Those who love and study Vancouver know how quickly it transforms through redevelopment, displacement, and shifting civic priorities. The Last Gang in Town: The Epic Story of the Vancouver Police vs. the Clark Park Gang offers a rare window into Vancouver in the early 1970s. It was a rougher, less cosmopolitan city where petty crime was on the rise. City parks had been the turf of youth gangs since the 1940s. Building on a 2011 Courier article, Aaron Chapman chronicles the notorious Clark Park Gang’s ascension to notoriety, and its subsequent unravelling. 

A series of high-profile riots and demonstrations had coincided with increasing crime and disorder around Clark Park. Public and media panic set the stage for a heavy-handed response from the Vancouver Police Department. The “Wild West” policing culture of the time allowed rookie officers to carry out military tactics under limited regulatory oversight. Unsurprisingly, accusations of police brutality beset the secret undercover squad assigned to tackle Vancouver’s gang problem. Law enforcement clashes with gang members reached awful levels before the Clark Park gang dispersed.
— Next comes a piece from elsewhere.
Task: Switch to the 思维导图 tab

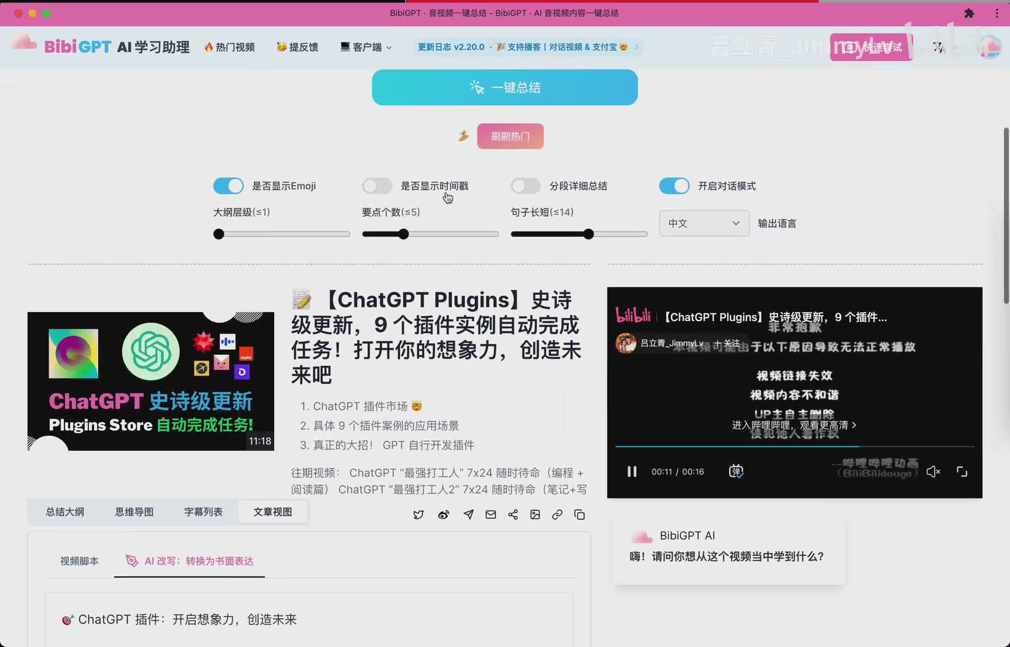Action: [134, 512]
Forty-five years after conflicting press reports, a clearer picture emerges through Chapman’s documentation of gang and police perspectives. Detailed interviews and thorough archival research create the foundation of every chapter. Evocative old photos humanize cops and hoodlums alike, and archival crime scene images reveal scenes that look eerily similar today. Many settings remain familiar to Vancouverites despite changed fortunes. A local reader strolling through beautiful Clark Park, watching live music at the Biltmore, or waiting for a bus outside the former Blue Boy Motor Hotel (now rezoned for condos) can overlay the stories of “tough, industrial, blue-collar grit” on today’s more sanitized spaces.

The Last Gang in Town will captivate students of crime and law enforcement and those who remember East Vancouver in the 1970s. It will also fascinate anyone keen on understanding today’s very different East Van through the lens of its fighting past. Male-dominated narratives of police and youth gangs may not speak to every reader. However, investigating this gritty chapter of Vancouver history also helps to explain later evolutions of local culture and identity. In the book’s conclusion, surviving Clark Park gang members reflect on their legacy. They draw connections between the unrest of the early 1970s and the surviving East Van mythos of toughness and distrust in authority. 

The Last Gang in Town evokes broader social tensions but does not stray far from its purpose to examine them. Many of its stories invite reflection about a culture of disadvantaged families and disaffected youth, or cycles of macho violence. Mutual misunderstandings among apolitical street fighting gangs, hippies, and would-be-revolutionaries are another compelling thread. On the other hand, too much socioeconomic analysis would be out of character for a story of troubled youth and law enforcement. It was “the golden age of casual violence, when the idea of getting drunk and into a fight was an average and perfectly acceptable activity for a Saturday night”.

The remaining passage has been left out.